Table of Content
1. Introduction to Heaps
- Problem Context:
- You’re developing a food delivery application called "Quick Dash," where you need to manage discount coupons efficiently.
- The goal is to ensure the best discount coupon is always easily accessible.
- Simple sorting of coupons in a list is inefficient (O(N log N) time complexity).
- Initial Solution with Linked List:
- Linked lists improve some aspects but still face inefficiencies in insertion, deletion, and retrieval operations.
- Introducing Heaps:
- Heap Basics: Heaps are specialized tree-based data structures used to efficiently manage and retrieve elements based on priority.
- Types of Heaps:
- Min-Heap: The smallest element is always at the top.
- Max-Heap: The largest element is always at the top.
- Binary Heap:
- A complete binary tree where all levels are fully filled, except possibly the last level, filled from left to right.
- Min-Heap Property: Each node's value is greater than or equal to its parent.
- Max-Heap Property: Each node's value is less than or equal to its parent.
- Array Representation: Binary heaps are typically stored in arrays for efficient access.
- Parent-Child Relationships: Calculations for finding left/right child and parent indices based on the current index.
2. Operations on Heaps
- Inserting Elements (Min-Heap Focus):
- Shift-Up Operation: Ensures the heap property is maintained after inserting a new element.

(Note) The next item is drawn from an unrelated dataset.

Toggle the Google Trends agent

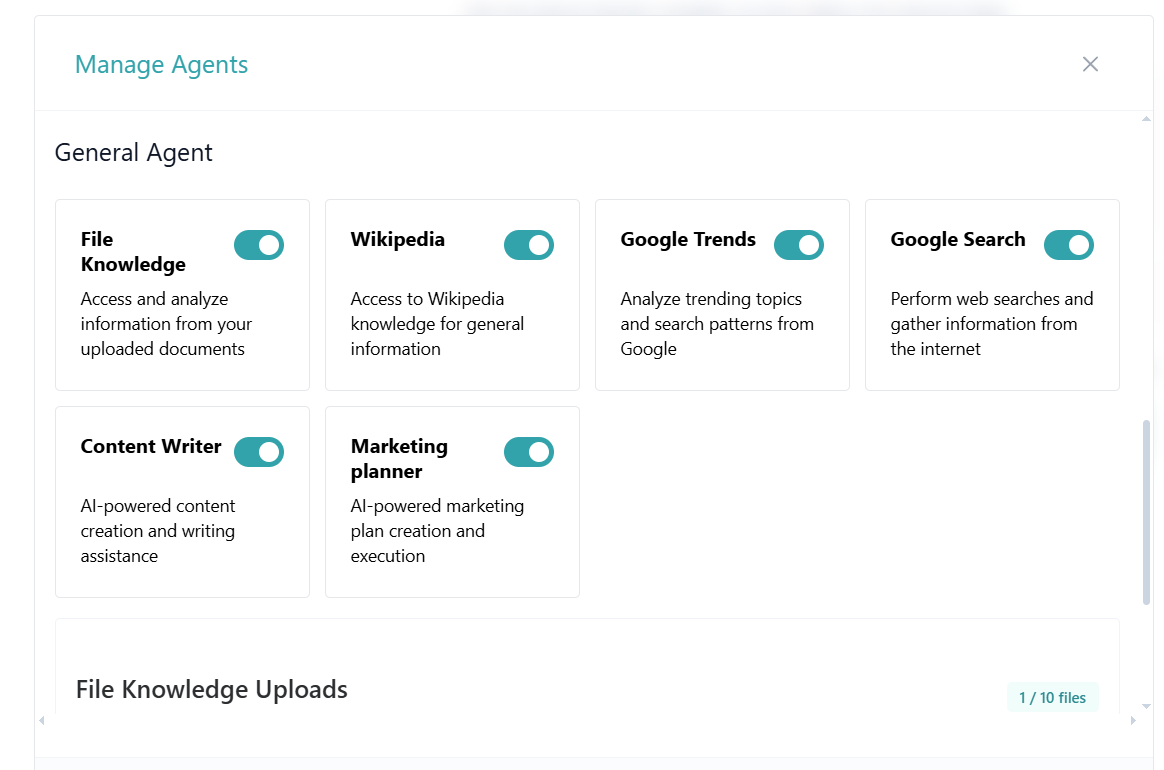coord(799,245)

The element is shifted up until it is correctly positioned.
- Time Complexity: O(log N) for insertion; O(1) for space complexity.
- Updating Elements:
- Shift-Up and Shift-Down Operations:
- Shift-Up: Used when the new value is smaller than the old value.

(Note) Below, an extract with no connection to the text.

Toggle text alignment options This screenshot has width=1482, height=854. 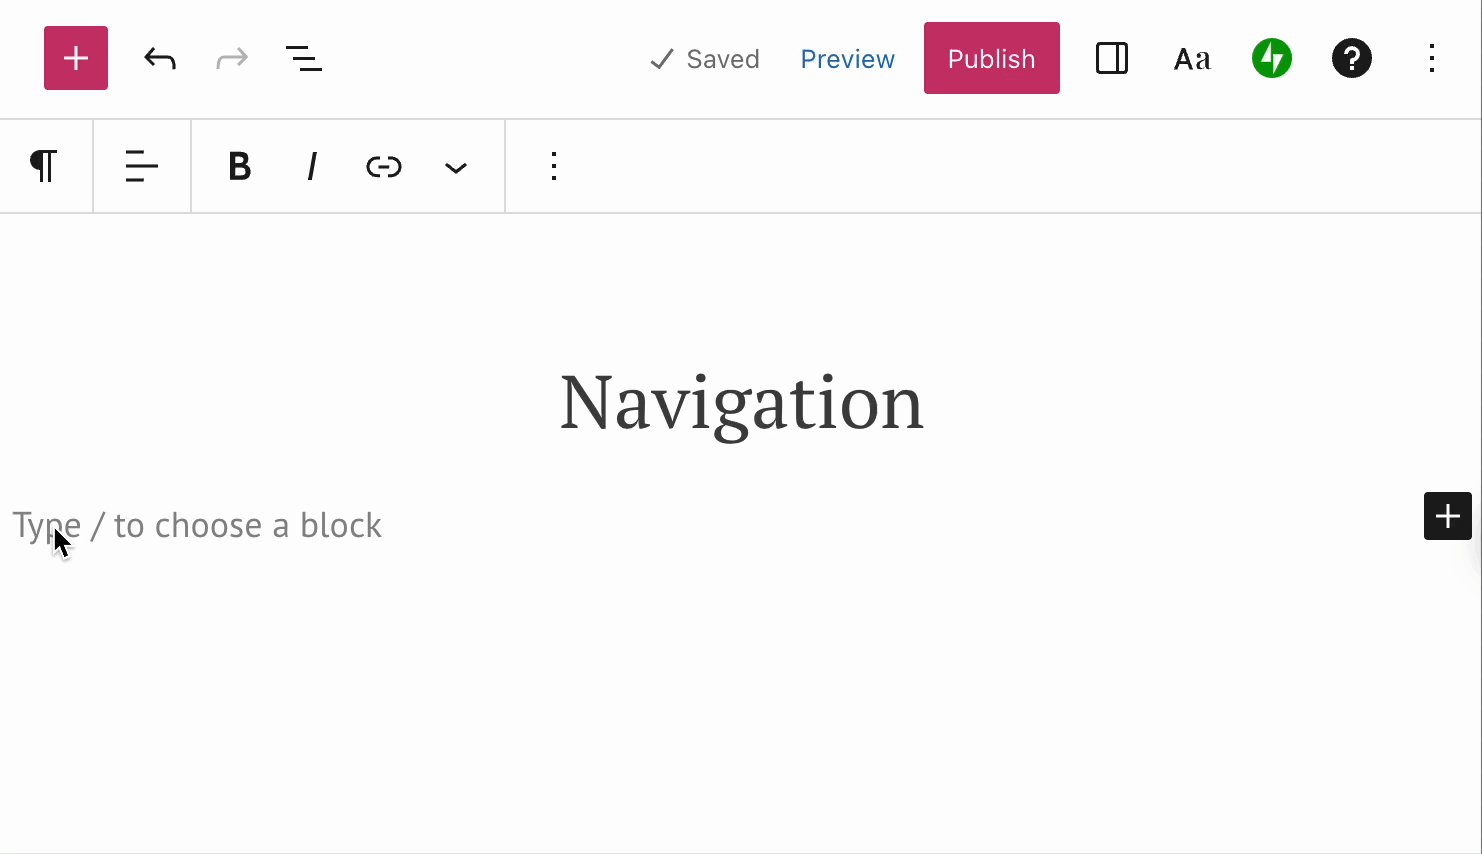(141, 166)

- Shift-Down: Used when the new value is larger than the old value.
- Two Scenarios:
- If the index of the element is known: O(log N) time complexity.
- If the index is unknown: O(N) time for searching + O(log N) for updating.

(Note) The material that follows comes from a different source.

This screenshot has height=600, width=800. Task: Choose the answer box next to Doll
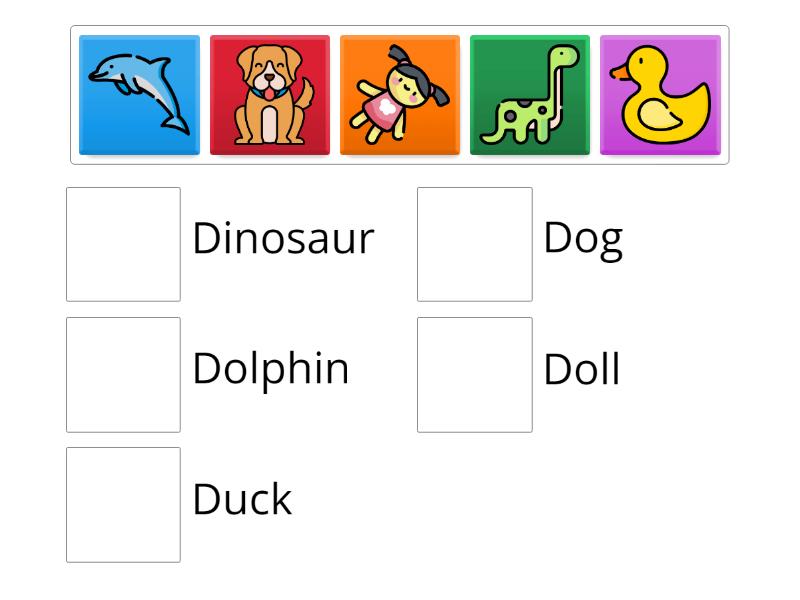[x=474, y=374]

- Extracting Minimum/Maximum:
- Min-Heap Extraction:
- Replace the root with the last element.
- Remove the last element.
- Apply the Shift-Down operation to maintain the heap structure.
- Time Complexity: O(log N) for extraction.
- Building a Heap:
- Naive Approach: Insert each element one by one into an empty heap—O(N log N) time.
- Optimal Approach: Start from the last node and perform sift-down for each node up to the root—O(N) time.
3. Heap Sort
- Overview:
- Heap Sort leverages the properties of heaps to sort elements efficiently.
- Involves three phases: building the heap, extracting elements, and saving them in a new array.
- Steps in Heap Sort:
- Build the Heap:
- For ascending order, build a min-heap.
- Start from the last non-leaf node and apply sift-down operations.
- Extract and Save Elements:
- Continuously extract the minimum element and save it to a new list.
- Repeat until the heap is empty.
- Time and Space Complexity:
- Time Complexity: O(N log N) for both average and worst-case scenarios.
- Space Complexity: O(N) for storing the sorted array.
4. Priority Queue in Java
- Priority Queue Overview:
- A special type of queue that manages data with priority ordering.
- Key Characteristics:
- Elements are ordered based on their priority.
- Dynamic sizing and heap-based implementation for efficiency.